Duh, my bad. Yeah, I missed that one. Thanks for pointing it out.
The emitting threads are just dominated by the events which are not aggregated:
It's weird, that doesn't make sense to me. The whole idea behind this PR is that emiting the metric is more expensive than grouping it. Even with SERIES_COUNT=5
, the vast majority of metrics should be grouped, so it should cut down a lot on how many packets are generated and sent.
Like, either something isn't working as intended, or either the benchmark isn't doing what I think, or either this is a ton of extra complexity for not a whole lot of performance gain.
Like, either something isn't working as intended, or either the benchmark isn't doing what I think, or either this is a ton of extra complexity for not a whole lot of performance gain.

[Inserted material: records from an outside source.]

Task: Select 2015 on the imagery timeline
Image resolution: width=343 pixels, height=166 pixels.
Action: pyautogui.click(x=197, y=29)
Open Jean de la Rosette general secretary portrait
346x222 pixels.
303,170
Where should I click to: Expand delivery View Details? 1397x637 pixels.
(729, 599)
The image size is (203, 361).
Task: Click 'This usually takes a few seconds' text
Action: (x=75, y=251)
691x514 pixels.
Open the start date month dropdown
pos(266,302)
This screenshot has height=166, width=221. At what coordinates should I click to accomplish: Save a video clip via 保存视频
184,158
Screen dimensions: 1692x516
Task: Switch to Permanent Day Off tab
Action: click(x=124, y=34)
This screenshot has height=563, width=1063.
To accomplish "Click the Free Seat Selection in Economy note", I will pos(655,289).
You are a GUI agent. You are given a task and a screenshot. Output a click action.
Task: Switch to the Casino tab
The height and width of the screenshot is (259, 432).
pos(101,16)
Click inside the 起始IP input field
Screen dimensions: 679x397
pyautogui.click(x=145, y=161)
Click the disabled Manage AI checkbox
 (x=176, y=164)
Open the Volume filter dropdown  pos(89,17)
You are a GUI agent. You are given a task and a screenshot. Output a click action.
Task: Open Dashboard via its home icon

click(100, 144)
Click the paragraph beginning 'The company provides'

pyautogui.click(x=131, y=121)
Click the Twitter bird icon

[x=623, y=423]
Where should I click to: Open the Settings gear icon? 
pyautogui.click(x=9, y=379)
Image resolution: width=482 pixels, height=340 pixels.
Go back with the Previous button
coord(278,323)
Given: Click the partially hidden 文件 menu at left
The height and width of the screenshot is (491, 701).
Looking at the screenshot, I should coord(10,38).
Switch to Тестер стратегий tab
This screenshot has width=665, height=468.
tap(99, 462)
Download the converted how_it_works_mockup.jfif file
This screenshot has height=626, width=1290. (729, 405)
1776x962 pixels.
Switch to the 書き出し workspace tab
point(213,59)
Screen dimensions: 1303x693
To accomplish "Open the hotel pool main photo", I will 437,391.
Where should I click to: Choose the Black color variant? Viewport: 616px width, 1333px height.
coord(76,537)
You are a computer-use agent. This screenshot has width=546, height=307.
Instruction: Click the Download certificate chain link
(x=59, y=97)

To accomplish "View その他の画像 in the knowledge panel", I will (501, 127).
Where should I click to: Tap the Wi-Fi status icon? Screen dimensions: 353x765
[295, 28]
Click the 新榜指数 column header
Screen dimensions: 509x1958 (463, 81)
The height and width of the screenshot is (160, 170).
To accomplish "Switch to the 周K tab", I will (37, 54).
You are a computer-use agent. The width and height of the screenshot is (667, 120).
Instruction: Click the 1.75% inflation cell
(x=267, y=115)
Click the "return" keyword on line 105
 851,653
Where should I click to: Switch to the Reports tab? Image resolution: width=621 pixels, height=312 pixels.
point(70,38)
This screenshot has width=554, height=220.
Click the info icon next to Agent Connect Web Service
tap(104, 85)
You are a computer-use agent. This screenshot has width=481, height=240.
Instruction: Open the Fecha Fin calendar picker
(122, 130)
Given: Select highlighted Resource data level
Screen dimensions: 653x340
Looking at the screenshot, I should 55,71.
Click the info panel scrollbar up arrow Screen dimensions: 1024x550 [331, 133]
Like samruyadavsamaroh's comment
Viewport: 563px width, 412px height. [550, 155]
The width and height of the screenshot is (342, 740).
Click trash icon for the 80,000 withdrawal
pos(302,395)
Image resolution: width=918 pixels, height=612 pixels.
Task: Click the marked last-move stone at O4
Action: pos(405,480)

DogStatsD is big mess TBH, this PR concerns aggregating metrics, but in our benchmark we are also sending all the other type of "events" that just Datadog Agent can understand like service checks and events.
If I change the benchmark to just send metrics, the results are dramatically different:
✗ RUBY_YJIT_ENABLE=true ITERATIONS=6000 SERIES_COUNT=5 THREAD_COUNT=5 ./benchmark/local-udp-throughput 🕙 15:00:59
===== UDP sync throughput (5 threads) - total events: 900000 =====
events: 133,204.5/s. Total time: 6.76s
===== UDP batched throughput (5 threads) - total events: 900000 =====
events: 450,433.1/s. Total time: 2.0s
===== UDP batched with aggregation throughput (5 threads) - total events: 900000 =====
events: 836,921.2/s. Total time: 1.08s
===== UDP batched with aggregation and 5 second interval throughput (5 threads) - total events: 900000 =====
events: 837,549.0/s. Total time: 1.07s
You can see that we almost double throughput with aggregation. For Shopify itself, we have a skewed distribution of samples where we publish much more timing metrics (mostly distribution
). So if we wanted to make a more "real-world" comparison, we would need to send more samples of that type here as well.
but in our benchmark we are also sending all the other type of "events" that just Datadog Agent can understand like service checks and events.
If I change the benchmark to just send metrics, the results are dramatically different:
Ah, just remove that from the benchmark.
@casperisfine do you have any other remarks here? Can I proceed with merge?
This is an extension of the work in #366, started as experimentation, but showed great potential in reducing not only network chat, but also CPU usage in the Ruby applications we use in production.